─── ARTIKEL ───
Kamis, 07 Maret 2013

Fenomena Anas dalam Kosmologi Jawa


Fenomena Anas dalam Kosmologi Jawa
Heri Priyatmoko  ;  Mahasiswa Pascasarjana Sejarah FIB, Universitas Gadjah Mada
KORAN TEMPO, 07 Maret 2013
  

“Kalau halaman berikutnya benar-benar ditulis Anas dan menyeret tokoh penting, kita berharap tindakan Anas bukan dilandasi rasa dendam seperti dalam mitos Kebo Ijo, melainkan sikap kooperatif mendukung KPK mengusut dan memerangi korupsi di negeri ini.
───
## YANG HARUS DIKERJAKAN
A) Tulis ulang semua baris catatan dari baris yang memuat "Viewport: 638px width, 454px" sampai akhir catatan, lalu geser setiap angka koordinat pada jawabannya dengan menambahkan 96.
B) Teruskan artikel tentang fenomena Anas dalam kosmologi Jawa mulai dari kalimat terakhirnya.
─── DATA UNTUK DIOLAH ───
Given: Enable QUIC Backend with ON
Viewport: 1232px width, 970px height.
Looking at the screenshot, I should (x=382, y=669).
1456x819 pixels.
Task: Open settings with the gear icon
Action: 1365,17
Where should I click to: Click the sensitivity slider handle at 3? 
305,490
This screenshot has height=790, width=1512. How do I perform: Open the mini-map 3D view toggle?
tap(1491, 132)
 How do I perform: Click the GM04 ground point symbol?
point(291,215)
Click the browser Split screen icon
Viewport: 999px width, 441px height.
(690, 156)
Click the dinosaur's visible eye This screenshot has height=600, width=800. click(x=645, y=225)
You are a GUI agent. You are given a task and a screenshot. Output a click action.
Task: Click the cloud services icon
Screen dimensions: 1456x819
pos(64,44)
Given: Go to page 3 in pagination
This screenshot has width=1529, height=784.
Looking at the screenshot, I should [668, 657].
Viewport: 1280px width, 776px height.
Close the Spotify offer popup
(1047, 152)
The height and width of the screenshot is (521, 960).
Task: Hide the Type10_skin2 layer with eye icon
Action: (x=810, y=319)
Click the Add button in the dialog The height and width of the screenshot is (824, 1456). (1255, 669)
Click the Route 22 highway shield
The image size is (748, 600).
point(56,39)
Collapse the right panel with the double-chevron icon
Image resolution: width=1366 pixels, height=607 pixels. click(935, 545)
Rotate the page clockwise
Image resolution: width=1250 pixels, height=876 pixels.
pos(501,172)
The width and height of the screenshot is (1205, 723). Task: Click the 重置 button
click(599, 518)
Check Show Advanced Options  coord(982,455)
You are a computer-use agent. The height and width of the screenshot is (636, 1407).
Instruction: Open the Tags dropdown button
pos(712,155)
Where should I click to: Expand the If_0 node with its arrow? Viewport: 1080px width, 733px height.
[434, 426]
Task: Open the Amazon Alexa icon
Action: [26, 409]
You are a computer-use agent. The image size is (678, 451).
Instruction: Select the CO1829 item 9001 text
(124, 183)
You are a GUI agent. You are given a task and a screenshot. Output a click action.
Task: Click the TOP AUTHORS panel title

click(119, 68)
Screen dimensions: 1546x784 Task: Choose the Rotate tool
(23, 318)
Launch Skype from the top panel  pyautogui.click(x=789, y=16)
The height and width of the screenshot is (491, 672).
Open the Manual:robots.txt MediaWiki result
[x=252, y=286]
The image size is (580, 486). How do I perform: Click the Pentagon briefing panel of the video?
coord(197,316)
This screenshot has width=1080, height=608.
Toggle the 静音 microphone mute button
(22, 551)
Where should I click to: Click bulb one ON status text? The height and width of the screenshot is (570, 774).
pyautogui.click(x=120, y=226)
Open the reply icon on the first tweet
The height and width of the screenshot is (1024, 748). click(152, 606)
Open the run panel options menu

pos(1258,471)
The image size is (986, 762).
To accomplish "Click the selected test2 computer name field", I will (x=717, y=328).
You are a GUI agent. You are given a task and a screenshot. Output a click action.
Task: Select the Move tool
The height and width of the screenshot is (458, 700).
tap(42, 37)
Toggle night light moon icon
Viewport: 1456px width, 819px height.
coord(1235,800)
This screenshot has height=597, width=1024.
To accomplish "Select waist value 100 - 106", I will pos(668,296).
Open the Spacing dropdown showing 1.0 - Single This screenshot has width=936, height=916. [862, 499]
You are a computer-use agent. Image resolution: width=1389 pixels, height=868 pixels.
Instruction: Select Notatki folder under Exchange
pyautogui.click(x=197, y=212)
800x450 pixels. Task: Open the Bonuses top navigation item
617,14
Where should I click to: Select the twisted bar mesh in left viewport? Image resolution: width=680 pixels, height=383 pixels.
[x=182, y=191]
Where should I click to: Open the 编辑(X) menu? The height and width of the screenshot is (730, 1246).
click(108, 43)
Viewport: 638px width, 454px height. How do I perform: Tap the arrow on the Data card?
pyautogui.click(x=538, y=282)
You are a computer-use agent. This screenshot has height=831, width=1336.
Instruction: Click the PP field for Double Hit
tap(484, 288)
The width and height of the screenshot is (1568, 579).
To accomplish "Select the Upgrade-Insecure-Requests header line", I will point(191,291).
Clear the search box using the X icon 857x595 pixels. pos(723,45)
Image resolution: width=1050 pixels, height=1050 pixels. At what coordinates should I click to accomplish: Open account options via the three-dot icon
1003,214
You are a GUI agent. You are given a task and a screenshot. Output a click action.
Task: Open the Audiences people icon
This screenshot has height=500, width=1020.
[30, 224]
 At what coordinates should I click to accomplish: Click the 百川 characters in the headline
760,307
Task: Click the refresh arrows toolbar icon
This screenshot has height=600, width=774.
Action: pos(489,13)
───
## JAWABAN LATIHAN
A)
Viewport: 638px width, 454px height. How do I perform: Tap the arrow on the Data card?
pyautogui.click(x=634, y=378)
You are a computer-use agent. This screenshot has height=831, width=1336.
Instruction: Click the PP field for Double Hit
tap(580, 384)
The width and height of the screenshot is (1568, 579).
To accomplish "Select the Upgrade-Insecure-Requests header line", I will point(287,387).
Clear the search box using the X icon 857x595 pixels. pos(819,141)
Image resolution: width=1050 pixels, height=1050 pixels. At what coordinates should I click to accomplish: Open account options via the three-dot icon
1099,310
You are a GUI agent. You are given a task and a screenshot. Output a click action.
Task: Open the Audiences people icon
This screenshot has height=500, width=1020.
[126, 320]
 At what coordinates should I click to accomplish: Click the 百川 characters in the headline
856,403
Task: Click the refresh arrows toolbar icon
This screenshot has height=600, width=774.
Action: pos(585,109)

B)
Selepas ditetapkan sebagai tersangka oleh Komisi Pemberantasan Korupsi, Anas Urbaningrum resmi melepas jubah kebesarannya sebagai Ketua Umum Partai Demokrat. Alumnus Jurusan Ilmu Politik Universitas Airlangga ini mengumumkan dirinya berhenti, dan sempat "bernyanyi" sebagai bayi yang tidak diharapkan. Apabila Partai Demokrat diibaratkan sebuah kerajaan Jawa, lelaki bekas Ketua Umum Pengurus Besar Himpunan Mahasiswa Indonesia itu telah "lengser keprabon" alias turun dari takhta kerajaan. Pria berkacamata yang siap digantung di Monas kalau terbukti berkorupsi ini meninggalkan kedudukannya sebagai "raja".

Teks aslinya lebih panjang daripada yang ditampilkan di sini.